[Task] In the entries below, spot each line with the word "Save" and copy it.

======

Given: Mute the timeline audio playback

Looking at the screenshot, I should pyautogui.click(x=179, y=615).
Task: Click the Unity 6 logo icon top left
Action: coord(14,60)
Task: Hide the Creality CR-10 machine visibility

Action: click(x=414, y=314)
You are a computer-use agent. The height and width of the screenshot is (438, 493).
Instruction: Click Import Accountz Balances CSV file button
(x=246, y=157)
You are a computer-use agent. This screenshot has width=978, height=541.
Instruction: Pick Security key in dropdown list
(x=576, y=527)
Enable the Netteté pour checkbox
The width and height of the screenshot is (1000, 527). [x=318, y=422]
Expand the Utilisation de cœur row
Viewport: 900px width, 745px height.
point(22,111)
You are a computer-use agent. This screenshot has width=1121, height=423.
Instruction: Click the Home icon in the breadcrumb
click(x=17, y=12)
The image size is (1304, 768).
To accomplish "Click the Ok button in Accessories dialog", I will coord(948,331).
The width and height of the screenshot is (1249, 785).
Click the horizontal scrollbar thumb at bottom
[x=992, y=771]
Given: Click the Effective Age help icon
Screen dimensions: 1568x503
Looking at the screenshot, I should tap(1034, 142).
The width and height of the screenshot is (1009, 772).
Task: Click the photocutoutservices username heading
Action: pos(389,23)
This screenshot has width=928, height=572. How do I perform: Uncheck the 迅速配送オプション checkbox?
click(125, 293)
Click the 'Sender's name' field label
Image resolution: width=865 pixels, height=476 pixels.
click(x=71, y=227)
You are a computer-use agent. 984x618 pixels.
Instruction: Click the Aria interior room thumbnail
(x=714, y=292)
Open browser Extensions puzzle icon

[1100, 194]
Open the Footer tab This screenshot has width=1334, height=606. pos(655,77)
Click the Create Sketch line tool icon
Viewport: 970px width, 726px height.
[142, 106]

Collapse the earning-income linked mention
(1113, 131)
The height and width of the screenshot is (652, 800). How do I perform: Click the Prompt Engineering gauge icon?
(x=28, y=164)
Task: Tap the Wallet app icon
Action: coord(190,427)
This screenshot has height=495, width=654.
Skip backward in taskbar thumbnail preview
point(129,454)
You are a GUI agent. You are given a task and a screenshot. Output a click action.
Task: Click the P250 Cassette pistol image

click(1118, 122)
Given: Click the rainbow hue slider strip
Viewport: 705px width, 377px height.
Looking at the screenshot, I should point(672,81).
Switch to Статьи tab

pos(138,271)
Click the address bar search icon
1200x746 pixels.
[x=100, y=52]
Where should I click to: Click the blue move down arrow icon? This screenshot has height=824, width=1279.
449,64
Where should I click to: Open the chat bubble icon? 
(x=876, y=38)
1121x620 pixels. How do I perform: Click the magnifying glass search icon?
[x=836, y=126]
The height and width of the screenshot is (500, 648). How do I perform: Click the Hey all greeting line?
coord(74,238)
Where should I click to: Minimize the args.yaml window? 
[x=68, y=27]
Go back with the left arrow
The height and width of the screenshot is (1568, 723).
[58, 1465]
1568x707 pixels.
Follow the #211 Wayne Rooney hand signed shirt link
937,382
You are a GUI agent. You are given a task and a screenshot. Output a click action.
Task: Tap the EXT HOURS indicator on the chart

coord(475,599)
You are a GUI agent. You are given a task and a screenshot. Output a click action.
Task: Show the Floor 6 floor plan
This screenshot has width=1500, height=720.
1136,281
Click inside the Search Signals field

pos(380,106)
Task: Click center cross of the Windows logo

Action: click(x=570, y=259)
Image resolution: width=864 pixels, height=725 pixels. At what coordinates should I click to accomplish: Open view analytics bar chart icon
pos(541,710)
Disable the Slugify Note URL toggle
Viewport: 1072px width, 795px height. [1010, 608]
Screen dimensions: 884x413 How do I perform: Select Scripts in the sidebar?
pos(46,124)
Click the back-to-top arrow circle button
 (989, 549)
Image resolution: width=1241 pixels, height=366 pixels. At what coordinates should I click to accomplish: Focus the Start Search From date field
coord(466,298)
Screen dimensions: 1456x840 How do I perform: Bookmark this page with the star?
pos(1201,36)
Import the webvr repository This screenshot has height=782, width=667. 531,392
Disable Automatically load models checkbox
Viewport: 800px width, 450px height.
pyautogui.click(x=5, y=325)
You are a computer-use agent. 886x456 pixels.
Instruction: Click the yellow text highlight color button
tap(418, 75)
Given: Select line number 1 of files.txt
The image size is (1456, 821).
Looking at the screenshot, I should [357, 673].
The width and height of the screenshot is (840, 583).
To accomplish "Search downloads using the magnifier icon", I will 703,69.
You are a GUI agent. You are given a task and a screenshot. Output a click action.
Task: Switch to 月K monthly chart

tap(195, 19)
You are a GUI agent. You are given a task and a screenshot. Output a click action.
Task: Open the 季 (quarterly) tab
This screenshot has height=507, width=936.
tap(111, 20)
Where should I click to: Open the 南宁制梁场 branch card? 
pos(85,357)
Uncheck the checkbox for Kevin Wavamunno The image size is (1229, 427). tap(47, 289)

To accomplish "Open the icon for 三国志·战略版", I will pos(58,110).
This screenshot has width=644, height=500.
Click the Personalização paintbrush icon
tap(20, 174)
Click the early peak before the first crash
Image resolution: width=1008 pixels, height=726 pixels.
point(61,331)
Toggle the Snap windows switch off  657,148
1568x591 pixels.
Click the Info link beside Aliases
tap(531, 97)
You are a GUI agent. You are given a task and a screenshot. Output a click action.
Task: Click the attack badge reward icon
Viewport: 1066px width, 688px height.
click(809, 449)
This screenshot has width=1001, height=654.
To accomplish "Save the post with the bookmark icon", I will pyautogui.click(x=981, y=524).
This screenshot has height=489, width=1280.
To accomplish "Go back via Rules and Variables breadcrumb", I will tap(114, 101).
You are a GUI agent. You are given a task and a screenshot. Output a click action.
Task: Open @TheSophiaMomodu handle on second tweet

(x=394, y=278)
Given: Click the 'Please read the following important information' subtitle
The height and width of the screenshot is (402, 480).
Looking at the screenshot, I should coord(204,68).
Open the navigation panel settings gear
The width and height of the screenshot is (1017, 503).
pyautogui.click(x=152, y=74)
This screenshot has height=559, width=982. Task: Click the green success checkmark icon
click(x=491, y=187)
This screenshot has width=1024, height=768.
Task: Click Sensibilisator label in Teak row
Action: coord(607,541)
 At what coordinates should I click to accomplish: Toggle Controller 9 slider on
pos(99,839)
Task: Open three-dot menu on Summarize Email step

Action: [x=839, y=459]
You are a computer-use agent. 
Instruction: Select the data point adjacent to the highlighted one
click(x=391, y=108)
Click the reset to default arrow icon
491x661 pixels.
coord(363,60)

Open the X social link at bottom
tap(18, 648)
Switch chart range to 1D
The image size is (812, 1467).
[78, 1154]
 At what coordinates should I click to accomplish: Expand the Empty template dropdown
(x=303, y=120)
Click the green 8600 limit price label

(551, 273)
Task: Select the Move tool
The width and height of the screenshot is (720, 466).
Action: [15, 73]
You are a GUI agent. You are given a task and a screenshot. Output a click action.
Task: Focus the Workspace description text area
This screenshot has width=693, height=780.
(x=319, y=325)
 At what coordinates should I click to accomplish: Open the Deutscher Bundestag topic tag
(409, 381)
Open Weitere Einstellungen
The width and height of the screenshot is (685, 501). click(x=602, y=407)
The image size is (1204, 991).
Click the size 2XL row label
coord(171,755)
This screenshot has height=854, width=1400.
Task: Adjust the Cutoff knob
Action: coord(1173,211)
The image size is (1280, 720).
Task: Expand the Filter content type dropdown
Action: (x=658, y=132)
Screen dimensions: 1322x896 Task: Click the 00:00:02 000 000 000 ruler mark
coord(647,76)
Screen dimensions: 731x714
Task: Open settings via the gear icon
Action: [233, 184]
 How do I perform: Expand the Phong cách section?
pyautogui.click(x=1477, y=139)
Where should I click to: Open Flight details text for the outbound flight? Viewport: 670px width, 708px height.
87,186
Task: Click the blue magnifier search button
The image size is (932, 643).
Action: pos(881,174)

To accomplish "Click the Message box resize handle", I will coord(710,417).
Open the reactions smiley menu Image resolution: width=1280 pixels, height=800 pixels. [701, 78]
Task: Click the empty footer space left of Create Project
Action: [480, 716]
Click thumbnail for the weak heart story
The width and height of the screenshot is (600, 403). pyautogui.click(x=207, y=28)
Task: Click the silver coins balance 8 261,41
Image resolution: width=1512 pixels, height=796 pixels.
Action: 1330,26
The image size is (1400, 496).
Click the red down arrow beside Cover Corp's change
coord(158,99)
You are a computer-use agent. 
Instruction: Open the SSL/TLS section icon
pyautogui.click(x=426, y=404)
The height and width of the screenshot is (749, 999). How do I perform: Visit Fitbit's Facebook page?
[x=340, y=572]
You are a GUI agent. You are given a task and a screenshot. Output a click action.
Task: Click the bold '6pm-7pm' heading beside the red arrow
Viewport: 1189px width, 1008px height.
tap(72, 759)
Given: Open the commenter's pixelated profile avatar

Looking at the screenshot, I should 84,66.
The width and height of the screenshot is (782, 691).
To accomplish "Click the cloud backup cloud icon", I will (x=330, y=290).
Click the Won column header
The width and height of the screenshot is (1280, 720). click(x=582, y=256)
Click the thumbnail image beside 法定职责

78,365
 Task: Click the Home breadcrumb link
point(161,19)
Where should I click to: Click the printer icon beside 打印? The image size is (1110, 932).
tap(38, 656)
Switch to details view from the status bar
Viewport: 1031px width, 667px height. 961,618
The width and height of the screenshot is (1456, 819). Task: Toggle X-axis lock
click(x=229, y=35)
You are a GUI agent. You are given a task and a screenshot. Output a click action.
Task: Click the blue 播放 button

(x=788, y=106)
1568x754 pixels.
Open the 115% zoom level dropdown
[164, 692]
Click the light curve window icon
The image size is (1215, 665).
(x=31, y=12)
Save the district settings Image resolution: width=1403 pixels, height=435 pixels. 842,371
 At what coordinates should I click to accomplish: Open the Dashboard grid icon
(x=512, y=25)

======

[Response to this exercise]
To accomplish "Save the post with the bookmark icon", I will pyautogui.click(x=981, y=524).
Save the district settings Image resolution: width=1403 pixels, height=435 pixels. 842,371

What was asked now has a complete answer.